I moved out. And that was that.

someone a work, lovely older gay woman, offered me a room and looked after me, took me out til I found new friends and a girlfriend.

i’ve seen a few round about at mutual friends weddings and we don’t talk about it. It was 20 odd years ago and sometimes I get the impression that they’re a bit embarrassed about their reaction.

Marineboy67 · 06/08/2022 08:58

Had a friend that was really confident with women. Would sleep with one after another. Always generally getting in to trouble when we were younger. Somehow I managed to date the prettiest girl in school. We split up but got together at 18 again after I'd had a brief spell in a young offenders unit. I got my life together served an apprenticeship we settled down and had one child. My friend was always trying to get me out and back in to bad ways. However I stuck to my resolve, after our second child was born he showed up again, visiting in the daytime when I was at work. Didn't think much of it but 3 years later when he was long gone serving time in a Spanish prison, my partner explained she was feeling a bit down and they started 'something'. Never got to the truth of it, I hated him then as I do now!

Coastalcreeksider · 06/08/2022 08:58

We'd been friends in junior school and were "horse mad" back then (mid to late 60s) so used to hang out a lot at fields and stables where there were horses.

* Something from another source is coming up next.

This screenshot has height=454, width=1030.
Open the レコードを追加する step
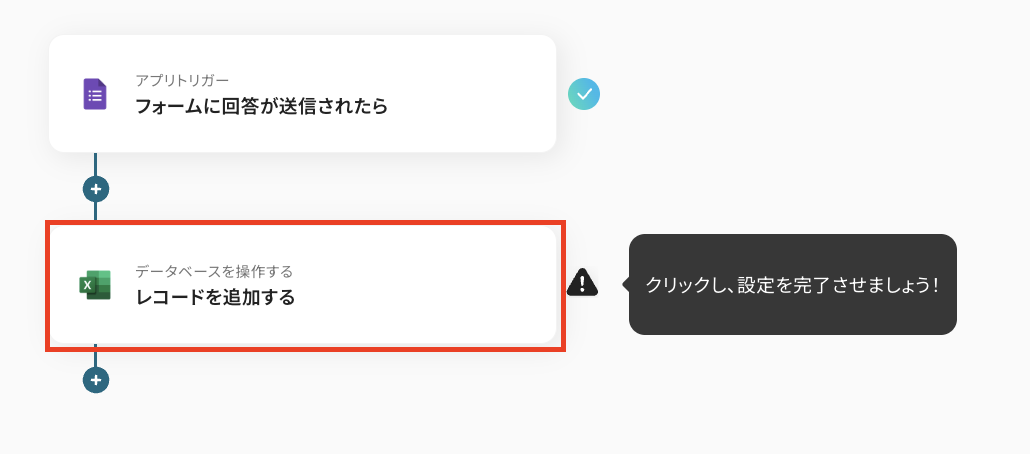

We moved up to secondary school and I still thought we were good friends. In the second year, she seemed to go a bit boy mad and she was having a party at home but I wasn't invited. Another girl told me that she said I wasn't invited "as no boy would want to go with me"!

We were 13!

SurfBox · 06/08/2022 08:58

She then went round telling people that I was boring and frigid and that she hated me. I moved cities for uni shortly after and just sort of got on with my life, but I've always wondered what the fuck happened

nothing happened, she just showed you who she really was. You never can truly know people and sometimes it can take years or just 1 event to show you who they really are and what you mean to them.